Arada ufak tefek hırsızlık mırsızlık olduğunda, birileri “Ulan siz
bu kadar vurguna nasıl göz yumuyorsunuz, nasıl oluyor da bunlara oy
veriyorsunuz” dediğinde ise halkımızın yarısı hemen yanıt
veriyordu.
“Sana ne kardeşim, soyuyorlarsa beni soyuyorlar. Seni
ilgilendirmez.”
* * *
Hepsi “Dindarlığa (!)” soyunmuştu. Bir elleri kumar masalarında,
gemi filolarında, malı götüren vakıflarda, arsa rantlarında, öbür
elleri ise Kuran’daydı.
Allah peygamber, din iman diye diye tam kadro köşeyi dönmeyi
başarmışlardı.
Sorduğunuzda yanıt hep aynı idi:
“Tamam abicim soymasına soyuyorlar ama bunlar Müslüman!”
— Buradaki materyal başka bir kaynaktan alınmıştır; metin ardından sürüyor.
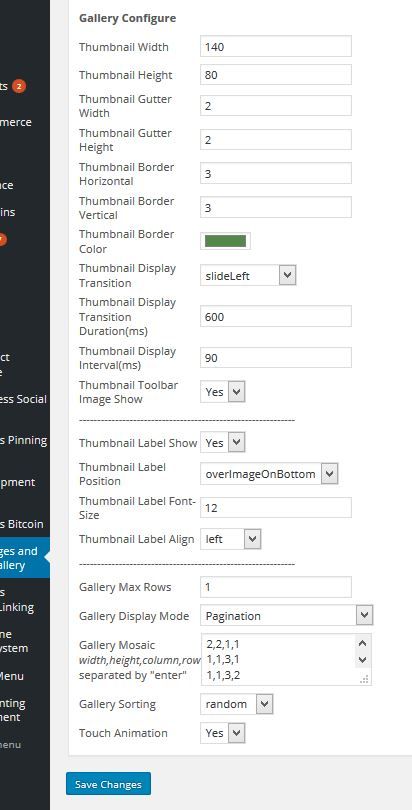Image resolution: width=412 pixels, height=810 pixels.
Task: Click the Thumbnail Width input field
Action: 276,46
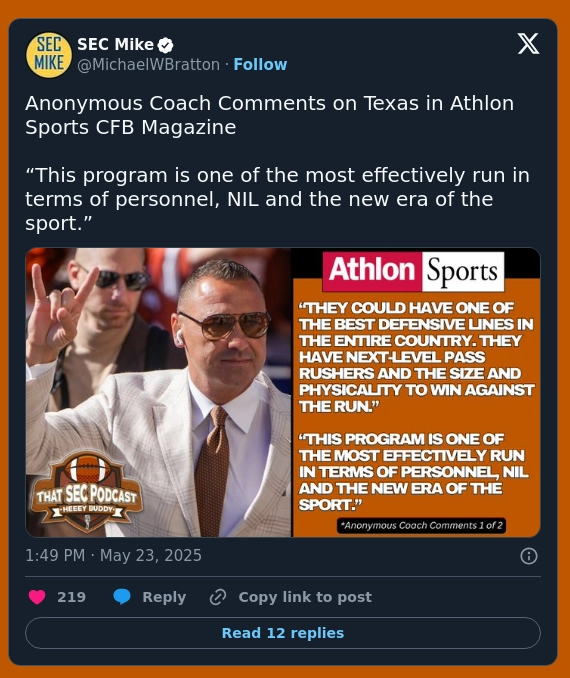Click Copy link to post text

point(305,597)
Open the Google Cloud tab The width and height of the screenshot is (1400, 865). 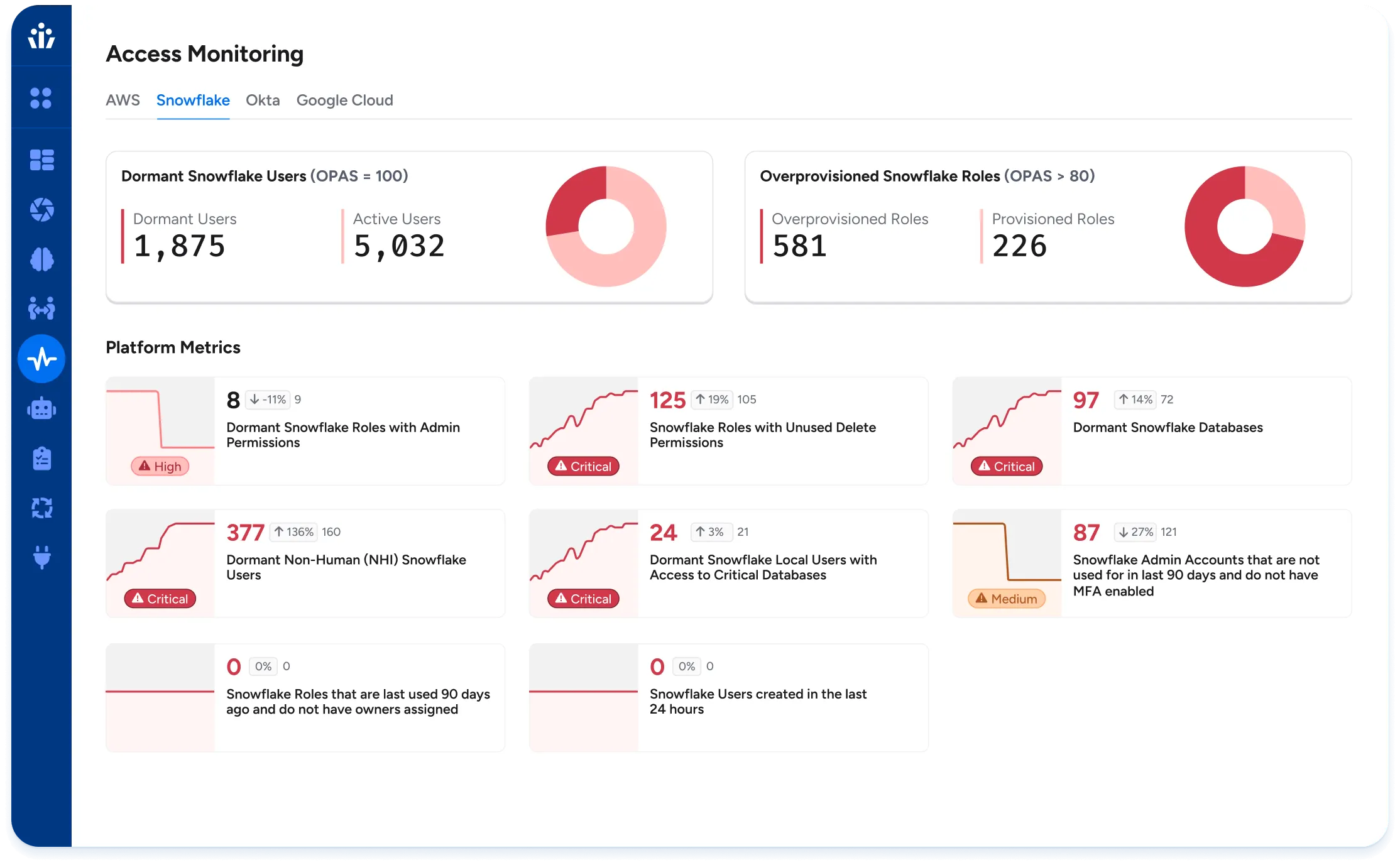click(344, 101)
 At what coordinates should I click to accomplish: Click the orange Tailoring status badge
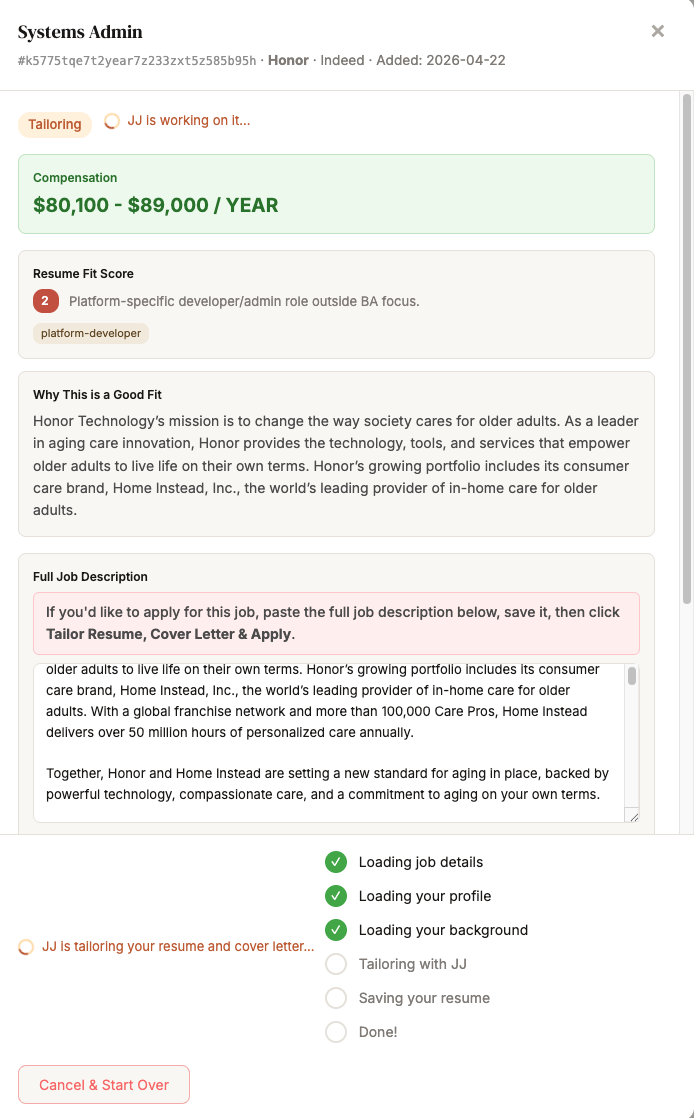(x=54, y=124)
Doğrudur, bunlar Müslüman!..
Onlardan yana olmayan, dönen büyük dümenleri gören, milletimizin
nasıl soyulduğunu açıklayıp belgeleyenlerin tamamı ise Allahsız
kitapsız takımından!
* * *
Neyse yani, böyle bir ortamda Türkiye’yi dikensiz gül bahçesi gibi
yönetiyorlardı. Karşılarında adam gibi bir muhalefet yoktu.
Hele adına MHP denilen muhalefet partisi tümüyle onların esiri
olmuş, AKP’nin arka bahçesine dönüşmüştü.
Başımızda iki değerli, büyük devlet adamı vardı…
Çok sayın ve muhterem dünya liderimiz Recep Tayyip ve dünya çapında
bilim adamımız Davutoğlu Ahmet!
El ele vermişler, kol kola girmişlerdi.
Yok efendim her gün şehit veriyormuşuz, vay efendim kentlerimiz
IŞİD ve PKK tarafından bombalanıyormuş, hiç dert değildi.
İkisi birbirine adeta zamkla yapışmıştı.
Gökten ilahlar bile inse onları ayıracak herhangi bir güç
yoktu.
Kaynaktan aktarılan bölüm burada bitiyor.